→ Trecho do documento
As “pequenas mudanças” no regulamento, este ano, como a introdução do halo, o sistema de proteção para a cabeça do piloto, e o limite de apenas três unidades motrizes por piloto, para as 21 etapas do campeonato, podem, como vimos em outra reportagem, mexer nessa ordem de forças. Há espaço para surpresas.

Mas existe outra importante variável, agora, e ainda mais contundente quanto a poder interferir no andamento das competições: os pneus.

Mario Isola, diretor da Pirelli, fornecedora da F1, diz que o aprendizado no primeiro ano do novo regulamento, 2017, com pneus mais largos e carros de maior pressão aerodinâmica, “permitiu projetar e construir pneus para 2018 capazes de fazer com que a maioria das corridas volte a ter dois pit stops em vez de apenas um”.

Em entrevista exclusiva para o GloboEsporte.com, Isola explicou que os pneus para o mundial que vai começar dia 25 de março, na Austrália, são mais macios que os da temporada passada. A medida corresponde uma volta ao cenário de 2016, quando no total a F1 teve, em 21 etapas, 933 pit stops. Já em 2017, em 20 etapas, foram apenas 533, ou 57,12% dos pit stops de 2016.

Enquanto em 2016, último com os pneus menos largos e de elevada degradação, a média foi de 44,42 pit stops por GP, ou 2,22 pit stops por piloto por GP, no ano passado a média por GP não passou de 26,65 pit stops, sendo que por piloto ficou em 1,33 pit stop.

→ Extratos de registros
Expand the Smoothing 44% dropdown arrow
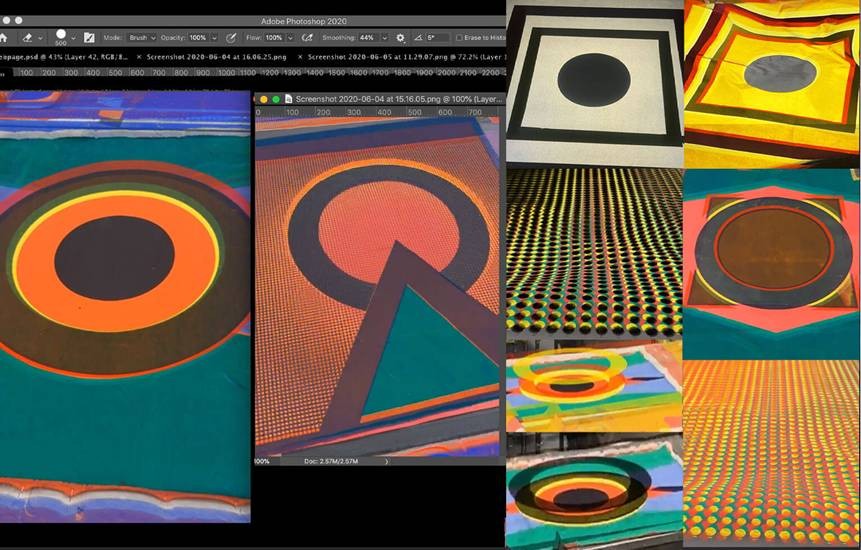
==
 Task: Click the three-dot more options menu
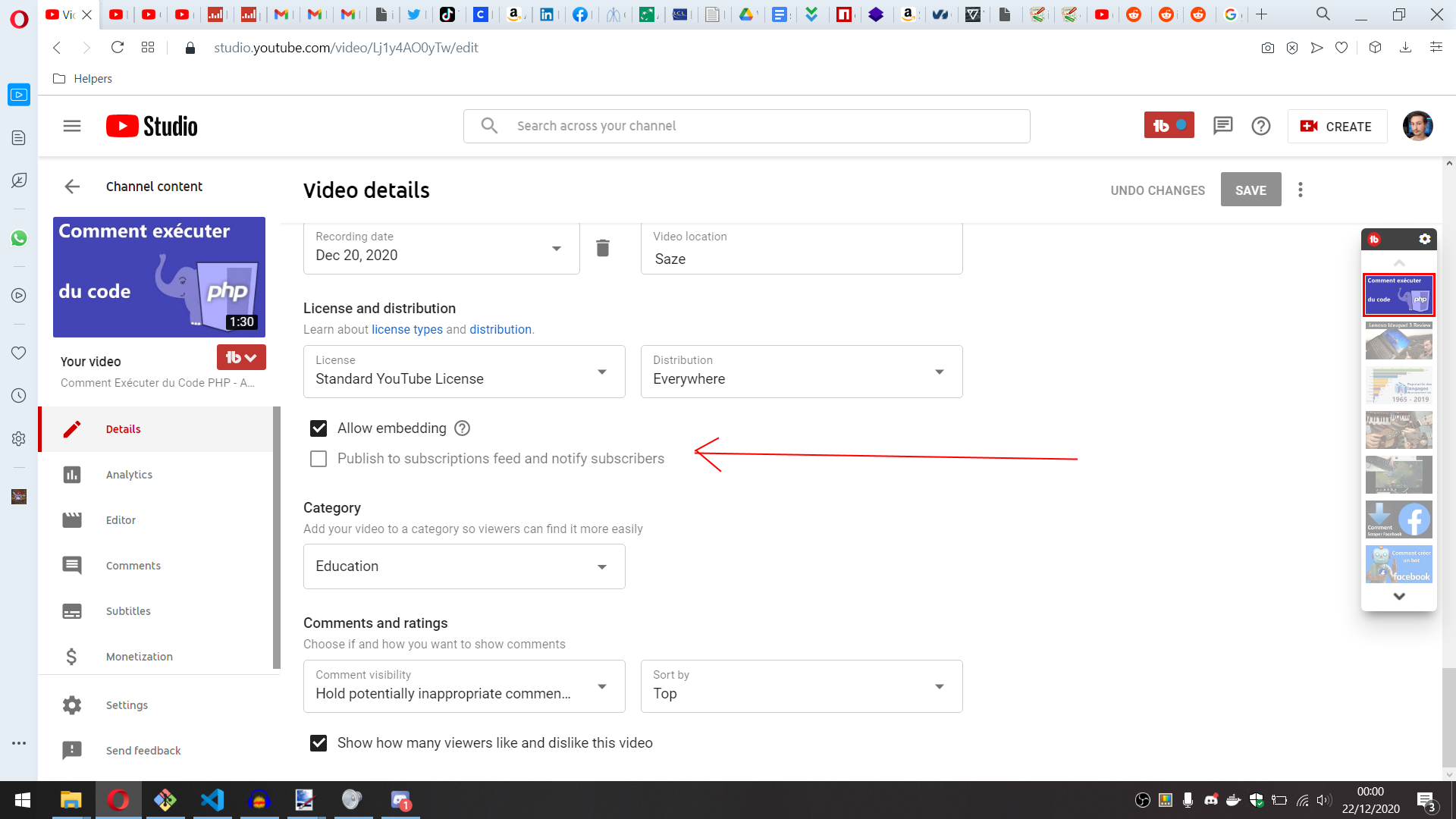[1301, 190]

→ Objetivos
A - De acordo com o texto sobre os pneus da F1, quantos pit stops houve no total na temporada de 2016?
B - Transcreva o trecho do texto sobre os pneus da F1 a partir das palavras "Em entrevista exclusiva", parando depois de "1,33 pit stop.".

→ As respostas
A - Foram 933 pit stops, em 21 etapas.

B -
Em entrevista exclusiva para o GloboEsporte.com, Isola explicou que os pneus para o mundial que vai começar dia 25 de março, na Austrália, são mais macios que os da temporada passada. A medida corresponde uma volta ao cenário de 2016, quando no total a F1 teve, em 21 etapas, 933 pit stops. Já em 2017, em 20 etapas, foram apenas 533, ou 57,12% dos pit stops de 2016.

Enquanto em 2016, último com os pneus menos largos e de elevada degradação, a média foi de 44,42 pit stops por GP, ou 2,22 pit stops por piloto por GP, no ano passado a média por GP não passou de 26,65 pit stops, sendo que por piloto ficou em 1,33 pit stop.